Verify the server is ready:

$ curl -s localhost:8000/v1/chat/completions \
>   -H "Content-Type: application/json" \
>   -d '{"model":"Qwen/Qwen3-0.6B","messages":[{"role":"user","content":"test"}],"max_tokens":1}'

AIPerf loads the AIMO dataset from HuggingFace and uses each problem as a single-turn prompt.
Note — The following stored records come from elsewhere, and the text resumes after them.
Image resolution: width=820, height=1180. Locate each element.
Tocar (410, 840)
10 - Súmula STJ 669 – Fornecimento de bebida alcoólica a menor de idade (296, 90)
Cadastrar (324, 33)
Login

AIMO problems elicit long chain-of-thought responses. Use --prompt-output-tokens-mean to cap output length and reduce benchmark duration:

$ aiperf profile \
>     --model Qwen/Qwen3-0.6B \
>     --endpoint-type chat \
>     --streaming \
>     --url localhost:8000 \
>     --public-dataset aimo \
>     --request-count 10 \
>     --concurrency 4 \
>     --prompt-output-tokens-mean 512

Sample Output (Successful Run):

                                        NVIDIA AIPerf | LLM Metrics
┏━━━━━━━━━━━━━━━━━━━━━━┳━━━━━━━━━━━┳━━━━━━━━━━━┳━━━━━━━━━━━┳━━━━━━━━━━━┳━━━━━━━━━━━┳━━━━━━━━━━━┳━━━━━━━━━━┓
┃               Metric ┃       avg ┃       min ┃       max ┃       p99 ┃       p90 ┃       p50 ┃      std ┃
┡━━━━━━━━━━━━━━━━━━━━━━╇━━━━━━━━━━━╇━━━━━━━━━━━╇━━━━━━━━━━━╇━━━━━━━━━━━╇━━━━━━━━━━━╇━━━━━━━━━━━╇━━━━━━━━━━┩
│  Time to First Token │  1,509.04 │    687.93 │  1,879.53 │  1,879.53 │  1,879.51 │  1,563.66 │   430.29 │
│                 (ms) │           │           │           │           │           │           │          │
│ Time to Second Token │     56.44 │     32.27 │     86.48 │     84.59 │     67.58 │     53.16 │    14.62 │
│                 (ms) │           │           │           │           │           │           │          │
│ Request Latency (ms) │ 32,823.02 │ 18,943.44 │ 38,431.19 │ 38,431.18 │ 38,431.07 │ 34,163.15 │ 7,192.79 │
│  Inter Token Latency │     61.40 │     35.80 │     71.72 │     71.72 │     71.67 │     63.92 │    13.26 │
│                 (ms) │           │           │           │           │           │           │          │
│         Output Token │     17.42 │     13.94 │     27.94 │     27.94 │     27.93 │     15.64 │     5.31 │
│  Throughput Per User │           │           │           │           │           │           │          │
│    (tokens/sec/user) │           │           │           │           │           │           │          │
│      Output Sequence │    511.00 │    511.00 │    511.00 │    511.00 │    511.00 │    511.00 │     0.00 │
│      Length (tokens) │           │           │           │           │           │           │          │
│       Input Sequence │     56.90 │     31.00 │     84.00 │     83.46 │     78.60 │     53.00 │    17.59 │
│      Length (tokens) │           │           │           │           │           │           │          │
│         Output Token │     55.82 │       N/A │       N/A │       N/A │       N/A │       N/A │      N/A │
│           Throughput │           │           │           │           │           │           │          │
│         (tokens/sec) │           │           │           │           │           │           │          │
│   Request Throughput │      0.11 │       N/A │       N/A │       N/A │       N/A │       N/A │      N/A │
│       (requests/sec) │           │           │           │           │           │           │          │
│        Request Count │     10.00 │       N/A │       N/A │       N/A │       N/A │       N/A │      N/A │
│           (requests) │           │           │           │           │           │           │          │
└──────────────────────┴───────────┴───────────┴───────────┴───────────┴───────────┴───────────┴──────────┘

Higher request latency compared to conversational datasets is expected — AIMO problems require extended chain-of-thought reasoning and produce significantly longer outputs.